◆ List of tasks:
**1)** In the summary of the paper on data scaling in medical segmentation, how many semantic tasks and imaging modalities does the analysis cover?
**2)** Write out the passage of the medical segmentation paper summary from "Figures (4)" to "the segmentation backbone.", keeping every word unchanged.

◆ Selected extract:

══════

Revisiting Data Scaling Law for Medical Segmentation

TL;DR

The paper investigates how segmentation performance scales with training data in medical imaging across 15 tasks and 4 modalities, validating a power-law relationship using BCE loss with Res-UNet and Swin-UNet backbones. It leverages deformation-based augmentation rooted in topological principles to enhance data efficiency, comparing random elastic deformation (RED), registration-based augmentation (RegDA), and a generated deformation augmentation (GenDA). RegDA and GenDA accelerate convergence and reduce data requirements, with GenDA providing the strongest gains, even without added external data. The findings suggest topology-aware augmentations can break conventional scaling laws, enabling more efficient, lower-cost medical segmentation models, though limitations include 2D experiments and the need for validation in 3D and more diverse pathologies.

Abstract

The population loss of trained deep neural networks often exhibits power law scaling with the size of the training dataset, guiding significant performance advancements in deep learning applications. In this study, we focus on the scaling relationship with data size in the context of medical anatomical segmentation, a domain that remains underexplored. We analyze scaling laws for anatomical segmentation across 15 semantic tasks and 4 imaging modalities, demonstrating that larger datasets significantly improve segmentation performance, following similar scaling trends. Motivated by the topological isomorphism in images sharing anatomical structures, we evaluate the impact of deformation-guided augmentation strategies on data scaling laws, specifically random elastic deformation and registration-guided deformation. We also propose a novel, scalable image augmentation approach that generates diffeomorphic mappings from geodesic subspace based on image registration to introduce realistic deformation. Our experimental results demonstrate that both registered and generated deformation-based augmentation considerably enhance data utilization efficiency. The proposed generated deformation method notably achieves superior performance and accelerated convergence, surpassing standard power law scaling trends without requiring additional data. Overall, this work provides insights into the understanding of segmentation scalability and topological variation impact in medical imaging, thereby leading to more efficient model development with reduced annotation and computational costs.

Paper Structure

This paper contains 8 sections, 6 equations, 4 figures, 1 table.

Figures (4)

  • Figure 1: Validation of data scaling law in medical segmentation tasks. We use the BCE loss as the predicted error, and employ both Res-UNet and Swin-UNet as the segmentation backbone.
  • Figure 2: The overview of RegDA and GenDA. (a) Workflow of deformation-based augmentation using registration. Deformation fields are generated by registering raw data with an external dataset, sampled from geodesic subspaces, and applied to transform the data and segmentation annotations. (b) Proposed transformation method based on generated deformation: geodesic subspaces are used to conditionally train a GAN to generate deformation fields, which are then applied to raw data and segmentation annotations for augmentation. This approach reduces reliance on external datasets.
  • Figure 3: Data scaling law comparison of different transformation techniques with the Res-UNet segmentation backbone. Comparison of BCE loss across various medical segmentation tasks for three methods: random elastic deformation (RED), deformation-based augmentation using RegDA, and proposed GenDA.
  • Figure 4: Data scaling law comparison of different transformation techniques with the Swin-UNet segmentation backbone. Comparison of BCE loss across various medical segmentation tasks for three methods: random elastic deformation (RED), deformation-based augmentation using RegDA and proposed GenDA.

══════

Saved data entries
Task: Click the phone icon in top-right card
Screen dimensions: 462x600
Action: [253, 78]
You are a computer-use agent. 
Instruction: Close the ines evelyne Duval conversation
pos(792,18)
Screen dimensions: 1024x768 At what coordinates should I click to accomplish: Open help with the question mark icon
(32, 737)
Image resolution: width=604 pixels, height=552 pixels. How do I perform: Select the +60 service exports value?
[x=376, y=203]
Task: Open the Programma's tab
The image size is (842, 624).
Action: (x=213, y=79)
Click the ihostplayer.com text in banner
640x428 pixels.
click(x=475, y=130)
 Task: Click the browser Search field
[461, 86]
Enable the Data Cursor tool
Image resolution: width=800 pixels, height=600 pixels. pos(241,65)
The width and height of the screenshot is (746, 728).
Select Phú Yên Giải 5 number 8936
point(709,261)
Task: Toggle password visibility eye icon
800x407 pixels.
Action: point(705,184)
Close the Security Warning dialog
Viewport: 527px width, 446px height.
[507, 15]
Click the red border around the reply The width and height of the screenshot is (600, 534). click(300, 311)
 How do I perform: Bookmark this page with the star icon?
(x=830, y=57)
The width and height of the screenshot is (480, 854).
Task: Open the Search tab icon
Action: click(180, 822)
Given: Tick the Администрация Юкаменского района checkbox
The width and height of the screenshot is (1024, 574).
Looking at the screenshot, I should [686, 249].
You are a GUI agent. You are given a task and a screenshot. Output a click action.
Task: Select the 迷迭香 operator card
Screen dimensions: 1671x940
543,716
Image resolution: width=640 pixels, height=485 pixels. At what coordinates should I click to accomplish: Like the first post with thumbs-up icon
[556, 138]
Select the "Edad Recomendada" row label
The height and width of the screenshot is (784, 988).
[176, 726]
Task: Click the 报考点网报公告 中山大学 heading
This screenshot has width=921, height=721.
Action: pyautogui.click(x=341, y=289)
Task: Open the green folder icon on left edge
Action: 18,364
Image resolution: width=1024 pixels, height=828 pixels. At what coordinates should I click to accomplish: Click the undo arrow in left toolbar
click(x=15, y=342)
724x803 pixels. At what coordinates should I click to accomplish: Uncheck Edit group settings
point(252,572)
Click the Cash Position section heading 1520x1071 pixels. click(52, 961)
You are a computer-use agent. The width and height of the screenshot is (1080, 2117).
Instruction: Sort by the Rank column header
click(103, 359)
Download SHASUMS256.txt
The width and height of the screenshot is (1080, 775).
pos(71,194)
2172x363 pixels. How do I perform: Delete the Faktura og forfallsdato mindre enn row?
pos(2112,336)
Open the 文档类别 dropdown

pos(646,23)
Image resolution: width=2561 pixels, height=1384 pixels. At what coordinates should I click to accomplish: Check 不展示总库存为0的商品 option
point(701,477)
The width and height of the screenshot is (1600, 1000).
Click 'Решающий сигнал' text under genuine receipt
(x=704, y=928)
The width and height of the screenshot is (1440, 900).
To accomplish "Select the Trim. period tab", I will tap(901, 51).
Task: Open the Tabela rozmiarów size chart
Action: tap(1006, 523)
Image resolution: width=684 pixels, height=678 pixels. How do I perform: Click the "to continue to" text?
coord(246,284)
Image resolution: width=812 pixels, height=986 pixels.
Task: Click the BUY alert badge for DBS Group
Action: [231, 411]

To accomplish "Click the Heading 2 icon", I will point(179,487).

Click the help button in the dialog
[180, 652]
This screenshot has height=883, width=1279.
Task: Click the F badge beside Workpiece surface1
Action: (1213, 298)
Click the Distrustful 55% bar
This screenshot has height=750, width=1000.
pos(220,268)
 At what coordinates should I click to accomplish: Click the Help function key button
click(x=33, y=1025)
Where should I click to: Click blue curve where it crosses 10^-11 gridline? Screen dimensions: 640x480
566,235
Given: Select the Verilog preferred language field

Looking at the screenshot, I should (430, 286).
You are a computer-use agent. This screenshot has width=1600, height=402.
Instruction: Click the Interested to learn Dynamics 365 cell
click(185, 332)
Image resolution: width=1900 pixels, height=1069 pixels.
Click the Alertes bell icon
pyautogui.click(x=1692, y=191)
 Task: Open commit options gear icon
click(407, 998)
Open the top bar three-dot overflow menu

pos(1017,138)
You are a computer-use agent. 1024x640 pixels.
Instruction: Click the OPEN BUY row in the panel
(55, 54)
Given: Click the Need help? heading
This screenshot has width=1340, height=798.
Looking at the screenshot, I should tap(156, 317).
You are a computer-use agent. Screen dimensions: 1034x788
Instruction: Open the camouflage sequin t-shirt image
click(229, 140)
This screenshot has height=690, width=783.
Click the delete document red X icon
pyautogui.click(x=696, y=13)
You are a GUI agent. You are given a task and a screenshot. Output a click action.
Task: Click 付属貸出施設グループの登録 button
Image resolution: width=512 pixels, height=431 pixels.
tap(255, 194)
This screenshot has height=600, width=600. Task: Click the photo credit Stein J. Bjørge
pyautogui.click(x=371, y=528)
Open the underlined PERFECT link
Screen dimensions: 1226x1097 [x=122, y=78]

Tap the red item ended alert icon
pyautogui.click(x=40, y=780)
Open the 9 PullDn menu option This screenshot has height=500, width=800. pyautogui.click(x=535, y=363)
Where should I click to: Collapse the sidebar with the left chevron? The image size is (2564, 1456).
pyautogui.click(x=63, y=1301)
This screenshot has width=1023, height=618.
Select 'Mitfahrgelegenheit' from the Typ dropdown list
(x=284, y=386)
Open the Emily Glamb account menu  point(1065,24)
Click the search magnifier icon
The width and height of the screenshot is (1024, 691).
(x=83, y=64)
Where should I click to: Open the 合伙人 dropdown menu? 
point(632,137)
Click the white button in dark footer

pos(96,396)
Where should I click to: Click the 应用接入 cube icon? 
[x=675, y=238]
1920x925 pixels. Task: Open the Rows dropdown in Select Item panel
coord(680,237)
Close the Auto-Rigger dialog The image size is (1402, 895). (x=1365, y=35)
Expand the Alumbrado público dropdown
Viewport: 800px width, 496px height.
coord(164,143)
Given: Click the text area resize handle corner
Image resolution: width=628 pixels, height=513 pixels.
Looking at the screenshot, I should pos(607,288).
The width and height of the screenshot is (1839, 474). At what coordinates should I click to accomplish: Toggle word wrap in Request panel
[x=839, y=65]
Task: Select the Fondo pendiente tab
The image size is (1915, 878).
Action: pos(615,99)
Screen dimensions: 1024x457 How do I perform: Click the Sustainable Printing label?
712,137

══════

◆ Answers given:
**1)** It covers 15 semantic tasks and 4 imaging modalities.

**2)**
Figures (4)

  • Figure 1: Validation of data scaling law in medical segmentation tasks. We use the BCE loss as the predicted error, and employ both Res-UNet and Swin-UNet as the segmentation backbone.